BRANO FORNITO.
━━━━━━

La versione ufficiale è quella di una vendetta trasversale. Mafiosa. Del tipo: tu parli, io uccido un tuo parente per rappresaglia e così sei avvisato. La versione delle Br è quella di aver punito il tradimento di Roberto, di annientare i cosiddetti agenti della controrivoluzione. Il fatto curioso è che la campagna Peci nasce con certe intenzioni e finisce con altre. Nasce cioè con l'intenzione di intimidire e non di uccidere. E invece si chiude con un'esecuzione. Filmata, addirittura. Perché? E perché, parallelamente, il sequestro Cirillo, ugualmente gestito dal Fronte delle carceri, si chiude invece con la salvezza dell'ostaggio? In fondo la vicenda dei Peci, forse molto più di quella Cirillo, poteva essere decisiva nella partita tra Stato e Br. Come è possibile, quindi, che Cirillo sia stato salvato e Roberto Peci no? Ruota qui attorno il mistero della campagna Peci. Una verità processuale è stata già scritta, ma il resto…
In via Gradoli furono repertati diversi documenti tecnici sulle attrezzature per la video registrazione. Del resto lo stesso Buzzati seppe da Moretti che in occasione del sequestro Moro era stato installato un impianto di videoregistrazione. In effetti, la forza mediatica del “processo Peci”, fu enorme e immaginiamo cosa sarebbe stato il sequestro Moro (in termini di spettacolo e quindi di propaganda per le Br) se fossero stati divulgati “filmati della prigionia e dell’interrogatorio”. Ritiene possibile che anche 3 anni prima le Br avessero puntato ad un’operazione mediatica ma che, a differenza di Peci, furono costrette a rinunciare alla pubblicazione del materiale video?

━━━━━━

ATTIVITÀ DA SVOLGERE. Prosegua il brano sulla campagna Peci delle Br dal punto in cui si interrompe. Le voci che seguono non hanno alcuna relazione con il brano.

━━━━━━

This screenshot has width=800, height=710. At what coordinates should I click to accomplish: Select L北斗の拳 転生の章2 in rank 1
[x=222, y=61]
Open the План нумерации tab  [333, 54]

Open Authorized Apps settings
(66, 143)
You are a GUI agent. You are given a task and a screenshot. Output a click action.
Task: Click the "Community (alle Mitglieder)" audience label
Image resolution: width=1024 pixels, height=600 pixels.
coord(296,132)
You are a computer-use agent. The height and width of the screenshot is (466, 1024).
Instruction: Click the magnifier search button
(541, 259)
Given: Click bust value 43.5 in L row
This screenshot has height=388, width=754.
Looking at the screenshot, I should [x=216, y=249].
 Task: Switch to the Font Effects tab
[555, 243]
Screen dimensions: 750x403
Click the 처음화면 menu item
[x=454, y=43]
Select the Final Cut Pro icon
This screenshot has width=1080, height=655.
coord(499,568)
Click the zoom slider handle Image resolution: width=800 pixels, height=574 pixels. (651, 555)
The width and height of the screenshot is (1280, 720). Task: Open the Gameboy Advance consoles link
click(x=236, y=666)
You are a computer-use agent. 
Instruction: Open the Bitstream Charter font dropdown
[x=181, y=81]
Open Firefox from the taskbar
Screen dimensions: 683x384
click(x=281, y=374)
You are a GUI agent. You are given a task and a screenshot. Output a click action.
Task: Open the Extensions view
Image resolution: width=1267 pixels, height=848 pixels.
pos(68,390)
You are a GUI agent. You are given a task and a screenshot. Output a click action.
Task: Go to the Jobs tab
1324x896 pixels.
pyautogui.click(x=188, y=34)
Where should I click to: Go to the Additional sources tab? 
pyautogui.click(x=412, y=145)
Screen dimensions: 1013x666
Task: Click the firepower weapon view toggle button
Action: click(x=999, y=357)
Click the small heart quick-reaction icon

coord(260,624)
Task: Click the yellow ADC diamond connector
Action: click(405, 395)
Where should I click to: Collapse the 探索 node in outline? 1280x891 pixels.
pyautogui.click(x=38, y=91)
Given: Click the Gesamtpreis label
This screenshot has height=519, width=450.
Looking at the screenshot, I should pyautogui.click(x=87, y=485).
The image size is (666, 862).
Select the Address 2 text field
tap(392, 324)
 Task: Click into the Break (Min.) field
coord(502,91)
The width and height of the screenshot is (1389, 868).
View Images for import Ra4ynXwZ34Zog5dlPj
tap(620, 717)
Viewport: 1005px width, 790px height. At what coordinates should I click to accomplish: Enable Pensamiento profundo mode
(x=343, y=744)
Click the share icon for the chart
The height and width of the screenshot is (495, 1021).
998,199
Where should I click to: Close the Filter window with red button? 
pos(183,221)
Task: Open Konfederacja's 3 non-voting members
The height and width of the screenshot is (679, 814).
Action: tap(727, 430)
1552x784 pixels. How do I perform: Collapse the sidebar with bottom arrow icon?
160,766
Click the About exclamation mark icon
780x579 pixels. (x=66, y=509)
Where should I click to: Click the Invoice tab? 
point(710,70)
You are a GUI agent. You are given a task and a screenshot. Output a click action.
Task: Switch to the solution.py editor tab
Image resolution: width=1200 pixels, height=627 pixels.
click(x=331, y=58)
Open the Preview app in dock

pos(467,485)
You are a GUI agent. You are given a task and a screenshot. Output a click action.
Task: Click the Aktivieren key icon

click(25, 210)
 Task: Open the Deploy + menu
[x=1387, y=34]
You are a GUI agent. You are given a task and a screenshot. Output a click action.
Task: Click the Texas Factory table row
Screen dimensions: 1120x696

━━━━━━

RISULTATO FINALE.
E' possibile. Eccome. Le analogie tra i due sequestri, anche se a distanza di tre anni, sono evidenti. Ed è possibile che alla testa di quelle operazioni si trovassero alcune stesse menti. Quello che cambiava era il rischio rapportato all'ostaggio. Forse i sequestratori ritennero che divulgare un filmato con Moro sarebbe stato troppo pericoloso per l'Organizzazione. O forse chi voleva divulgarlo, allora, si trovò in netta minoranza all'interno delle stesse Br. D'altra parte, tre anni più tardi, il film con Roberto Peci fu ritenuto un'assurdità nell'Organizzazione. E gli stessi brigatisti condannarono la spettacolarizzazione della morte
Cosa ne pensa della “denuncia” con la quale Senzani tentò di far scoprire le carte ai carabinieri indicandoli come responsabili di avere “comprato” l’infiltrazione di Patrizio Peci?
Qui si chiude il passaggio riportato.